Autonomous vehicles are set to enable new forms of surveillance and oppression
Autonomous vehicles are set to enable new forms of surveillance and oppression
Imagine a state-of-the-art driverless car zipping along a road with a disabled, 90-year-old passenger. A young mother with a toddler steps onto the road. The car must make a decision: drive into the mother and child and kill them, or swerve into a wall and kill the passenger.
This is a variation of the trolley problem, a thought experiment which dominates academic and popular thinking about the ethics of driverless cars.
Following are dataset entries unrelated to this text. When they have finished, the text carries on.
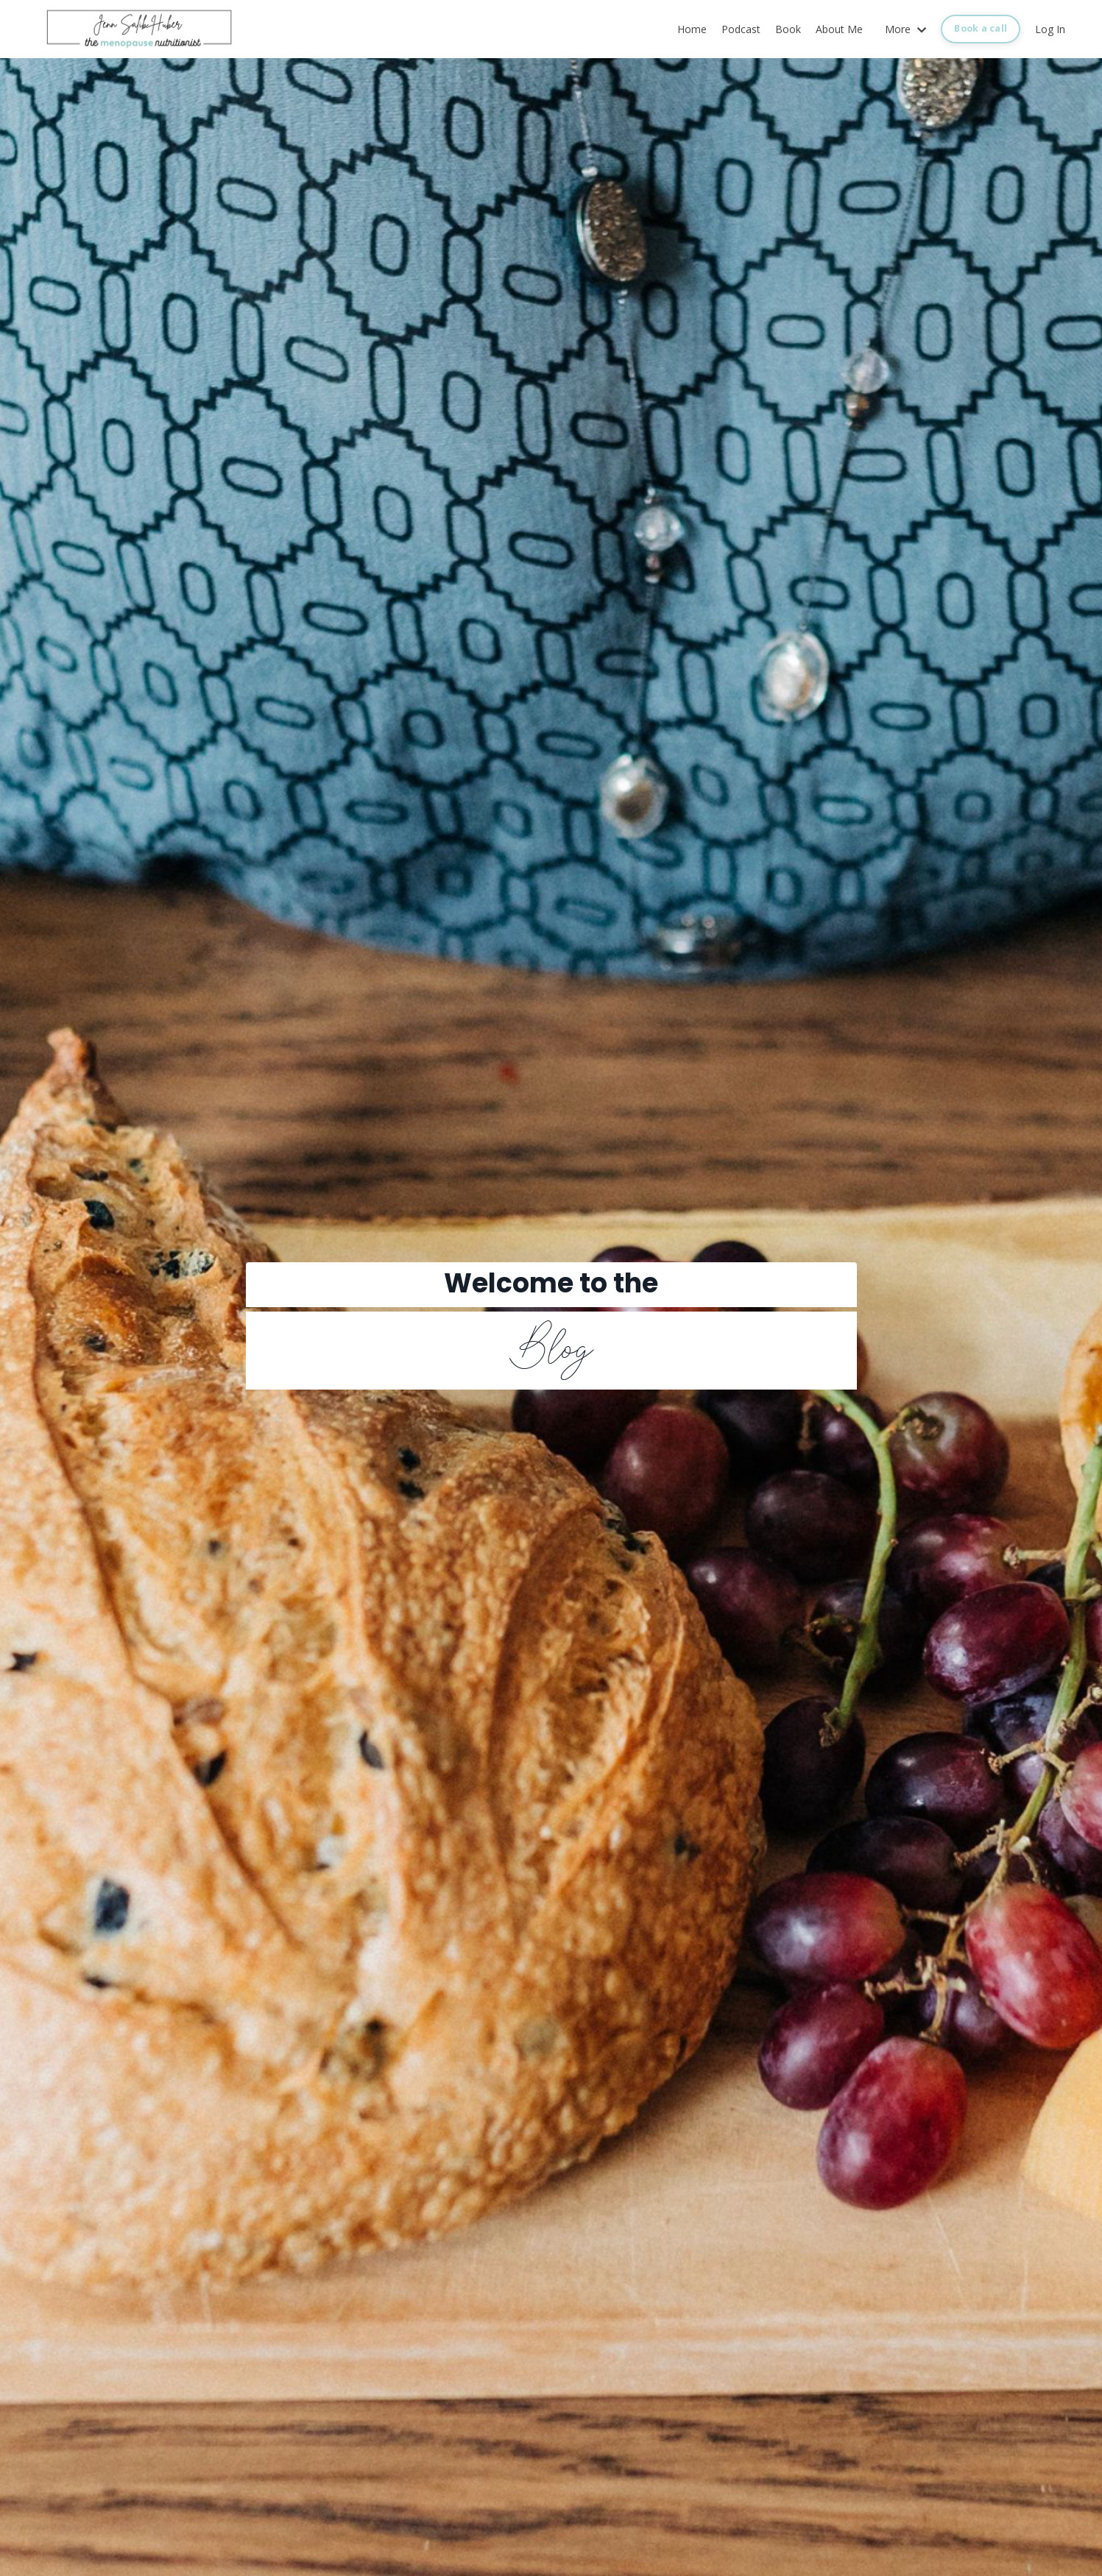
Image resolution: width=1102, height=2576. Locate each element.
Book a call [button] (980, 28)
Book (788, 29)
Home (692, 29)
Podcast (740, 29)
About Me (839, 29)
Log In (1050, 29)
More (905, 29)
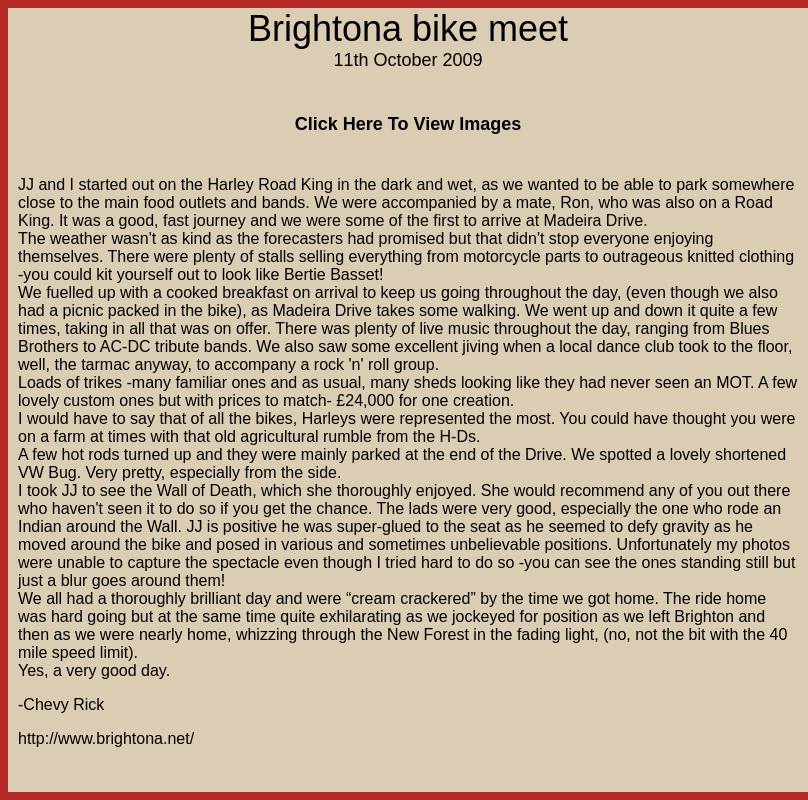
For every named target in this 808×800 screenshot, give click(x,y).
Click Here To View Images (408, 124)
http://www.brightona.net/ (106, 738)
The problem is that such debates not only dismiss the complexity of the system in which driverless cars will exist, but are also moral red herrings.
The real ethical issues lie in the politics and power concerns with driverless cars.
Governments across the world are taking a deep interest in driverless cars: the German government has produced ethical guidelines for driverless cars, the UK government has promised driverless cars to be on the road by 2021, and the Russian government by the end of 2018. China also has ambitious plans to connect driverless cars to the internet and install sensors in roads and traffic lights by 2025.
Most revealing is the way driverless cars feature in the EU’s White Paper on the Future of Europe, published in March 2017. They form a telling part of a snapshot of how Europe might look in 2025; a future where EU countries have effectively joined to become one federal superstate.